Assignment = Retype all of the records precisely.

** Opening Supplied data block **

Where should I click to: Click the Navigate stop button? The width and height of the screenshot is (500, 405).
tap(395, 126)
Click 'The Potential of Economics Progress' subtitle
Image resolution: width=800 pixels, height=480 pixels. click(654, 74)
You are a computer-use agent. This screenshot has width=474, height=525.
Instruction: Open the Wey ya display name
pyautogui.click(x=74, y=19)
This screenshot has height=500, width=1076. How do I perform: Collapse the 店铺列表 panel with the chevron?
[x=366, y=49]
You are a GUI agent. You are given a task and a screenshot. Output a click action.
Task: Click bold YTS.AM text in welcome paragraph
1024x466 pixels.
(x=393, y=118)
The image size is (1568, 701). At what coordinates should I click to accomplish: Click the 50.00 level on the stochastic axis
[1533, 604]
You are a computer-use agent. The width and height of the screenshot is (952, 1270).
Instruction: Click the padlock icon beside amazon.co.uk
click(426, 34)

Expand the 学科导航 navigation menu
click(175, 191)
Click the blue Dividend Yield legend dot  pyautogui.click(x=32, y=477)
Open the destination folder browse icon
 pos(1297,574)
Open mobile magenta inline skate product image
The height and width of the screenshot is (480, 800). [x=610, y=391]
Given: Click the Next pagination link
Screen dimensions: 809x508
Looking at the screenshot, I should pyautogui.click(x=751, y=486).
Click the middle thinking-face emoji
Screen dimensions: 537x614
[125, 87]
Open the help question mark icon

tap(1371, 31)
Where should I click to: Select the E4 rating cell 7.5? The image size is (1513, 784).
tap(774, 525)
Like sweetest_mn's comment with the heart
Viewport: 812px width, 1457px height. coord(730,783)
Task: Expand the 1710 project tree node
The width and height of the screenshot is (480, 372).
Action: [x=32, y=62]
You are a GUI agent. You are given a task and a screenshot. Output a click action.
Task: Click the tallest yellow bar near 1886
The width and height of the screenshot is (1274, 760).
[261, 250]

** Closing Supplied data block **

Exercise output =
Where should I click to: Click the Navigate stop button? The width and height of the screenshot is (500, 405).
tap(395, 126)
Click 'The Potential of Economics Progress' subtitle
Image resolution: width=800 pixels, height=480 pixels. click(654, 74)
You are a computer-use agent. This screenshot has width=474, height=525.
Instruction: Open the Wey ya display name
pyautogui.click(x=74, y=19)
This screenshot has height=500, width=1076. How do I perform: Collapse the 店铺列表 panel with the chevron?
[x=366, y=49]
You are a GUI agent. You are given a task and a screenshot. Output a click action.
Task: Click bold YTS.AM text in welcome paragraph
1024x466 pixels.
(x=393, y=118)
The image size is (1568, 701). At what coordinates should I click to accomplish: Click the 50.00 level on the stochastic axis
[1533, 604]
You are a computer-use agent. The width and height of the screenshot is (952, 1270).
Instruction: Click the padlock icon beside amazon.co.uk
click(426, 34)

Expand the 学科导航 navigation menu
click(175, 191)
Click the blue Dividend Yield legend dot  pyautogui.click(x=32, y=477)
Open the destination folder browse icon
 pos(1297,574)
Open mobile magenta inline skate product image
The height and width of the screenshot is (480, 800). [x=610, y=391]
Given: Click the Next pagination link
Screen dimensions: 809x508
Looking at the screenshot, I should pyautogui.click(x=751, y=486).
Click the middle thinking-face emoji
Screen dimensions: 537x614
[125, 87]
Open the help question mark icon

tap(1371, 31)
Where should I click to: Select the E4 rating cell 7.5? The image size is (1513, 784).
tap(774, 525)
Like sweetest_mn's comment with the heart
Viewport: 812px width, 1457px height. coord(730,783)
Task: Expand the 1710 project tree node
The width and height of the screenshot is (480, 372).
Action: [x=32, y=62]
You are a GUI agent. You are given a task and a screenshot. Output a click action.
Task: Click the tallest yellow bar near 1886
The width and height of the screenshot is (1274, 760).
[261, 250]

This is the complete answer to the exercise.